Braking Technique - Balanced Braking

Technique
Braking is probably the most important of all streetbike skills, which explains why we get so many questions on the subject. Here are common questions: Is it OK to use only the front brake? Are there times when it's better to use only the rear? Isn't a combination of the two better overall?

The answers, of course, depend entirely on the situation. For most riders on most roads, a combination of front and rear brake is arguably the most efficient scenario. Although the front brake offers the most stopping power, using the front and rear in tandem in the right amounts usually results in a shorter, more controlled stop than simply using the front brake alone. We're talking basic braking here-on surface streets, on the freeway, in parking lots-wherever unusual speed, surface or traffic situations aren't present.

Generally, the speed of the bike determines the ideal front/rear braking-force ratio. At slower speeds, say, between a parking-lot pace and a typical surface-street speed of 35 mph, the breakdown is more evenly split; a 50/50 front/rear mix will likely work well here. But as speeds increase the braking emphasis needs to move forward. At 45 mph, for instance, you'll want to back off the rear brake somewhat, maybe go with a 60/40 front/rear ratio. At 60 mph, the split needs to move forward yet again; a 70/30 or even 80/20 ratio will be better. The higher the speed, the more important practiced and proficient use of the front brake becomes.

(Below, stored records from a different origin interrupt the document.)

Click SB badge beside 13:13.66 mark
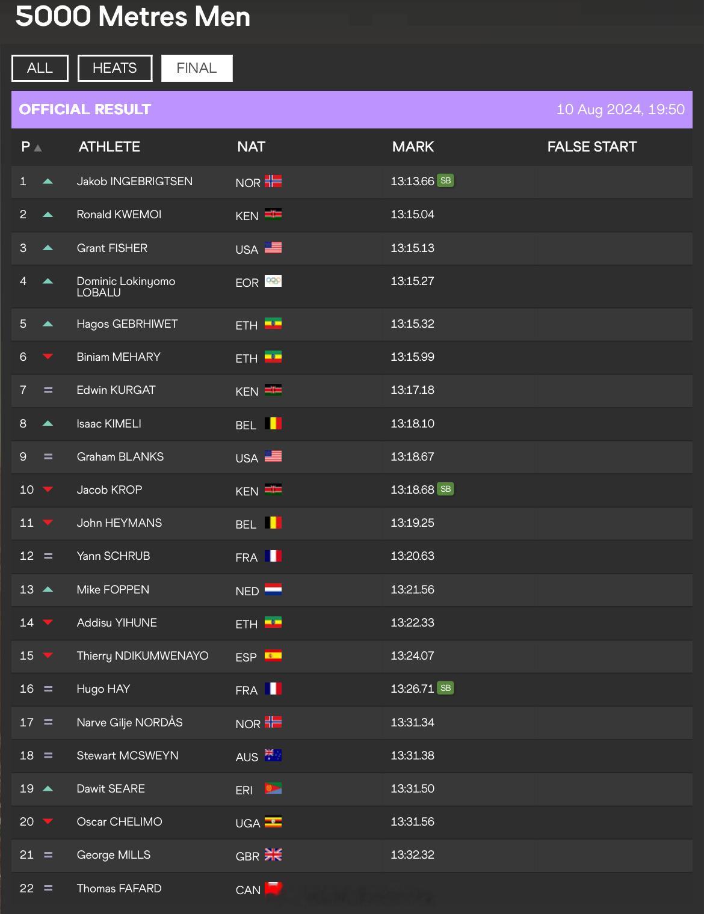The width and height of the screenshot is (704, 914). tap(445, 180)
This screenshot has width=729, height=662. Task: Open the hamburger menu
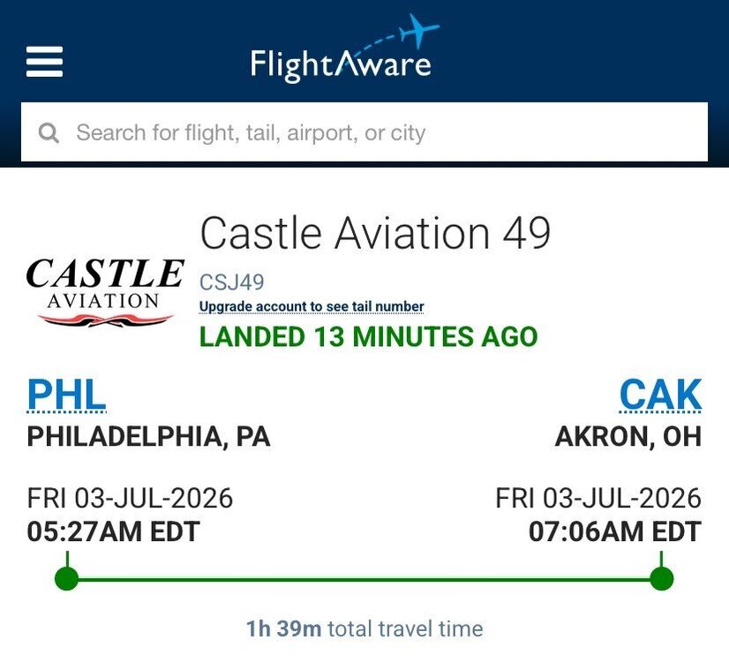45,62
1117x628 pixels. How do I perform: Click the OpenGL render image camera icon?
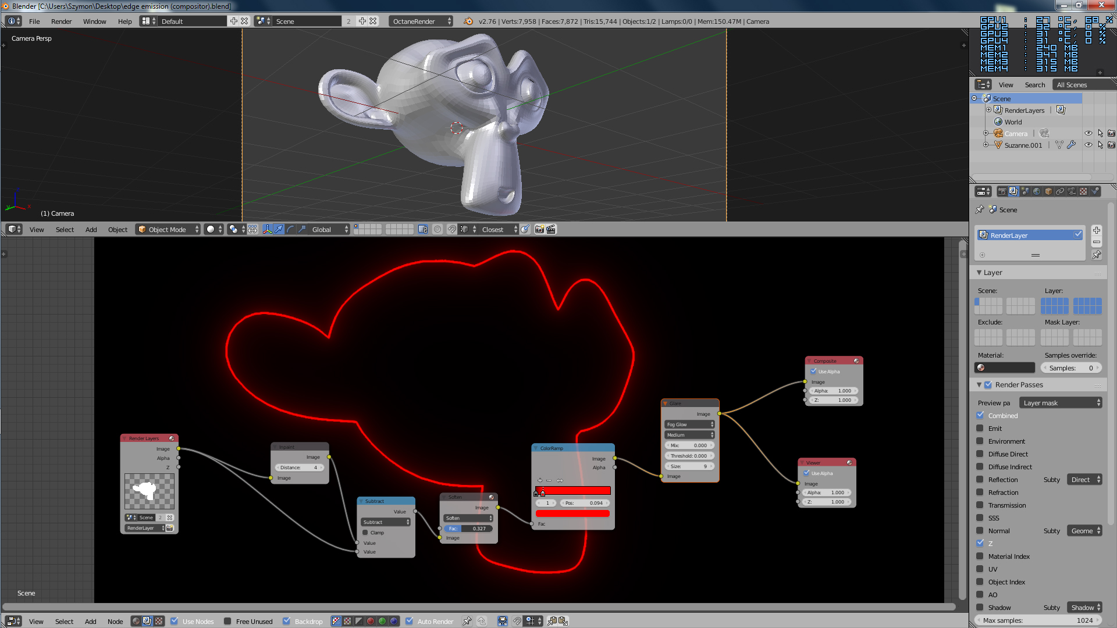click(539, 230)
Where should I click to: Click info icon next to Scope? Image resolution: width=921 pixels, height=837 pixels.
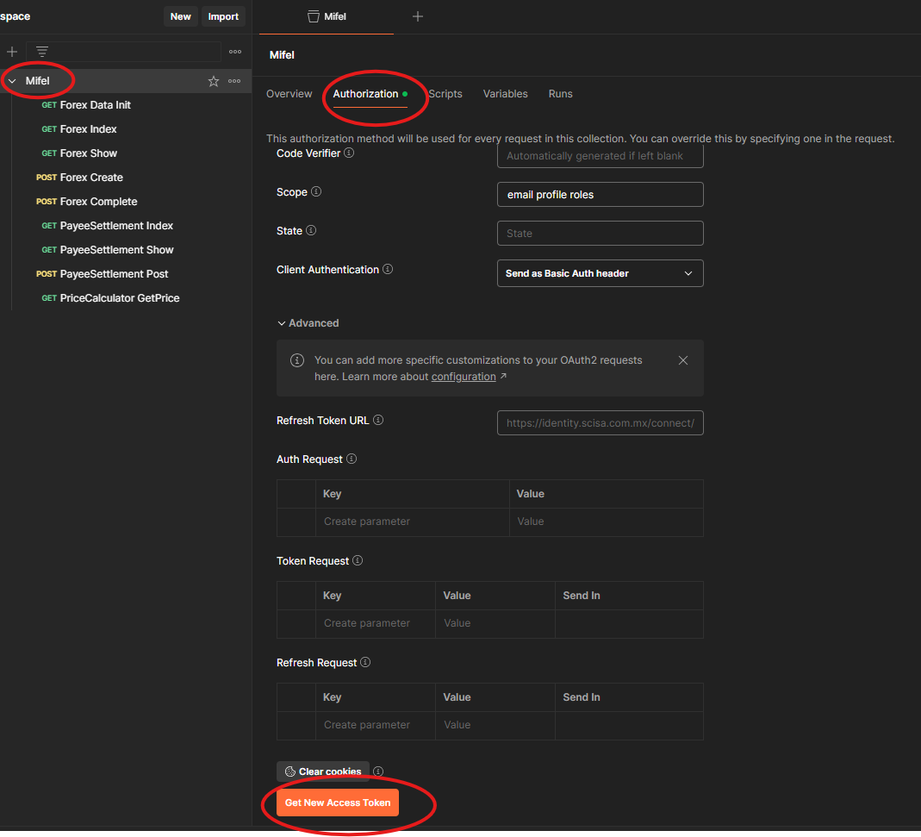316,192
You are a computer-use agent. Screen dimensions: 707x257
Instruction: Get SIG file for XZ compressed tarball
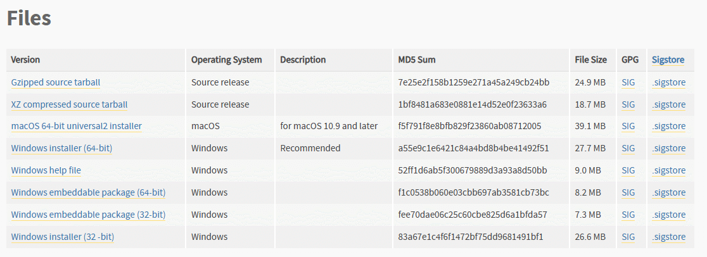pyautogui.click(x=628, y=104)

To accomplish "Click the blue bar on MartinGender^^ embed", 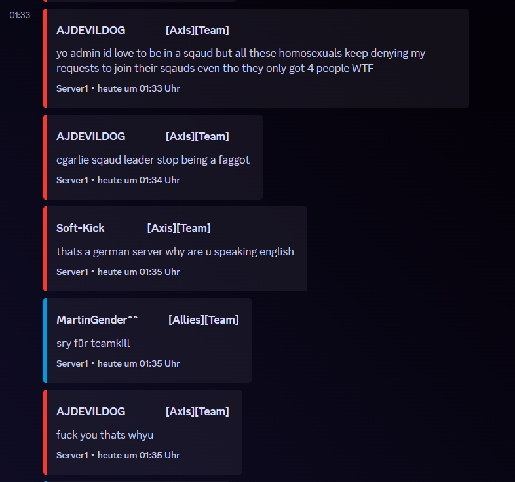I will (x=45, y=341).
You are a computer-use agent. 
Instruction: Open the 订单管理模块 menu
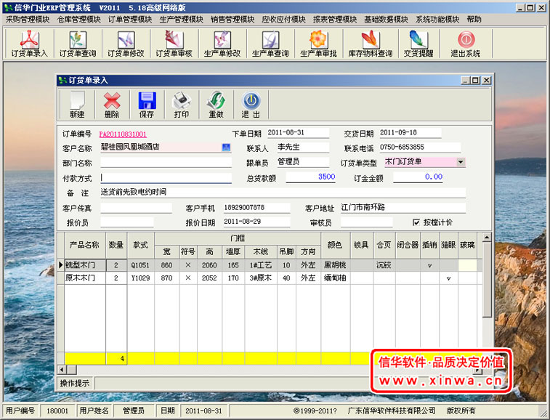(130, 20)
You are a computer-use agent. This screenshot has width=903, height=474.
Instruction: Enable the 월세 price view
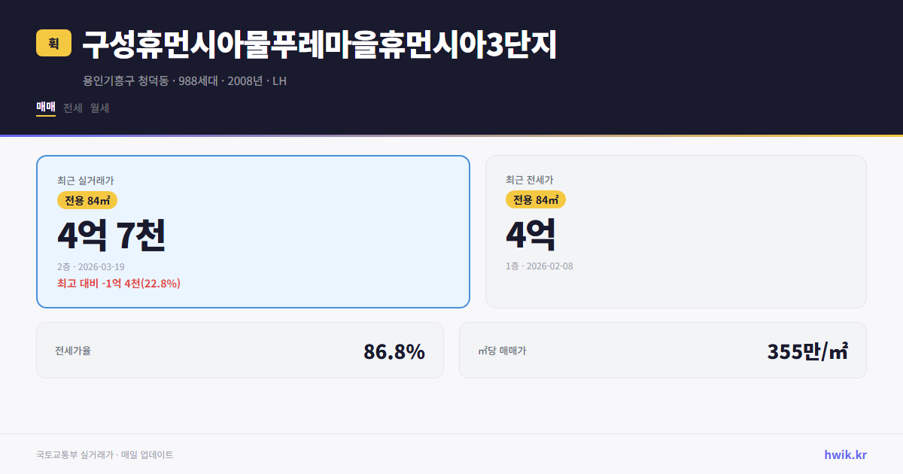coord(99,108)
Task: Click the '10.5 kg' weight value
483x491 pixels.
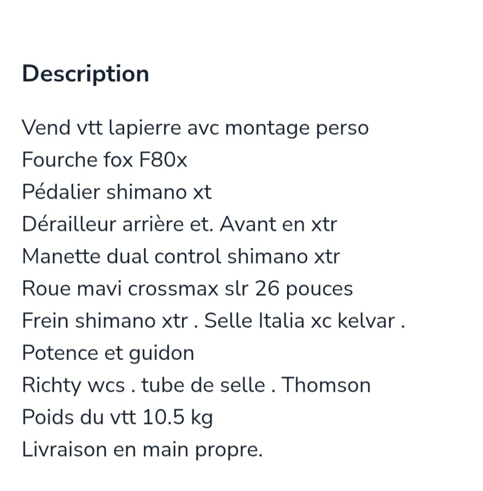Action: [178, 418]
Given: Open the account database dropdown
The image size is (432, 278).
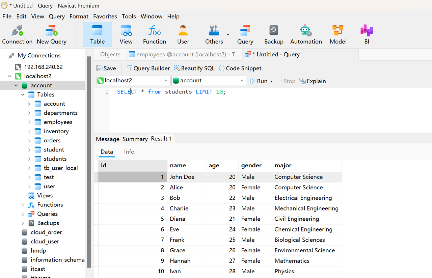Looking at the screenshot, I should (x=242, y=81).
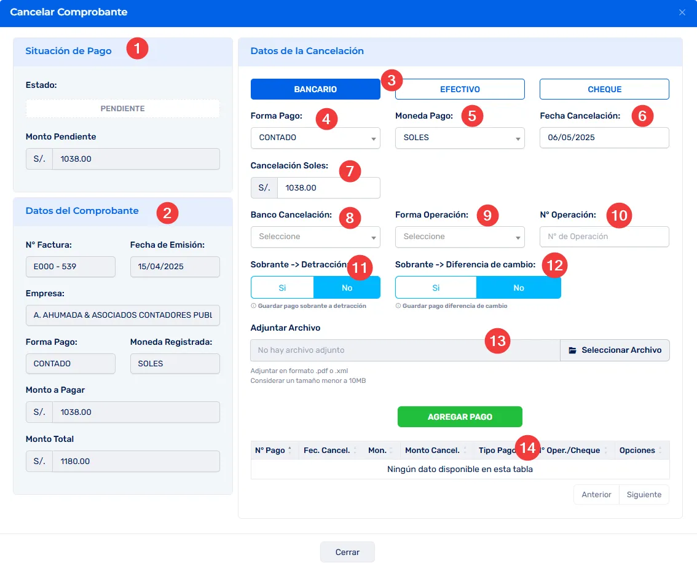
Task: Choose Si for Sobrante Diferencia de cambio
Action: click(436, 288)
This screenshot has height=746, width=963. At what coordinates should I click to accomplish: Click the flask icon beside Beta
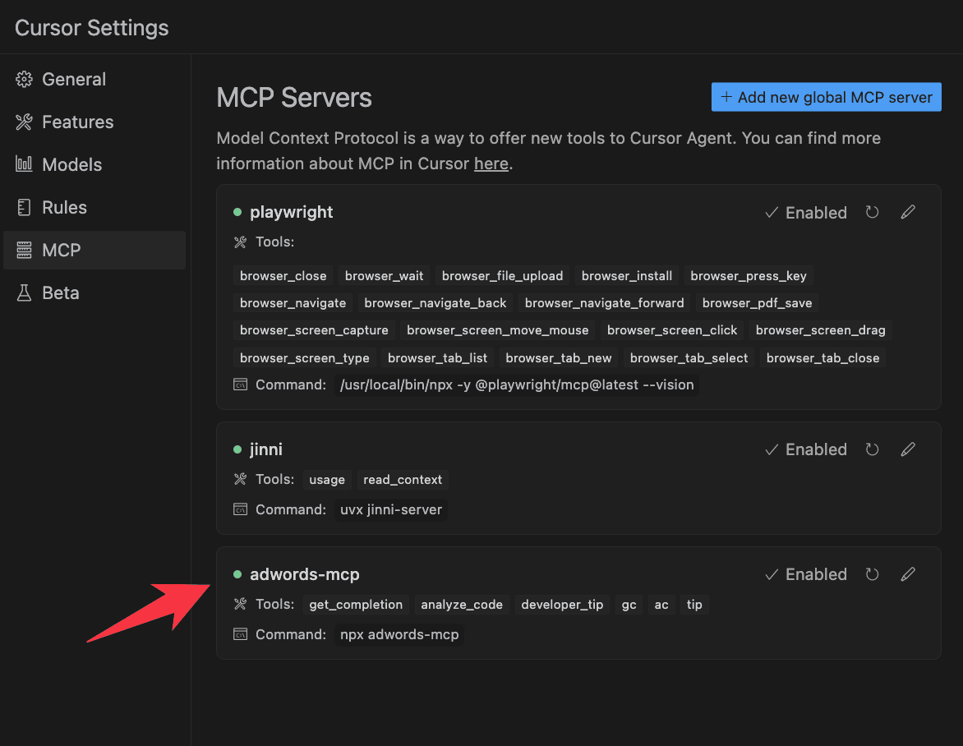point(24,292)
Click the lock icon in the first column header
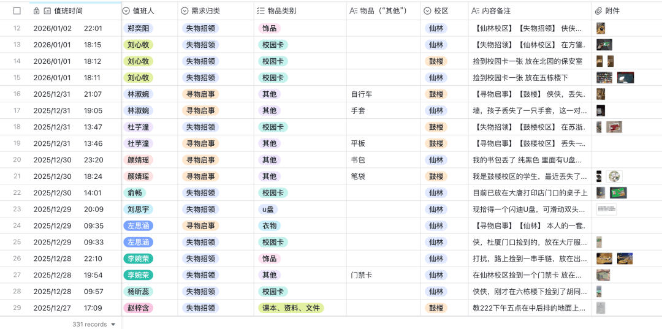Image resolution: width=662 pixels, height=329 pixels. point(37,11)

In a higher-speed, street environment (or on the racetrack), using only the front brake is perfectly fine (just be on the lookout for more radical frontward pitching, and maybe a bit less overall stability). After all, aggressive front braking renders the rear wheel nearly weightless, which makes use of the rear brake a tricky affair; using only the front binder takes that problematic variable out of the equation. Many expert riders tell us that ignoring the rear brake means there's one less thing they have to think about. Bottom line? You've gotta be really good to use both brakes at serious speeds.

There are times where it's best to use only the rear brake; slow-speed situations, mostly, such as gravelly parking lots and those times when you need to execute a U-turn in a tight space.

As always, lots of practice is the key to getting the best possible grip on your braking technique-and that means lots of riding. Who would've thought practice could be so much fun?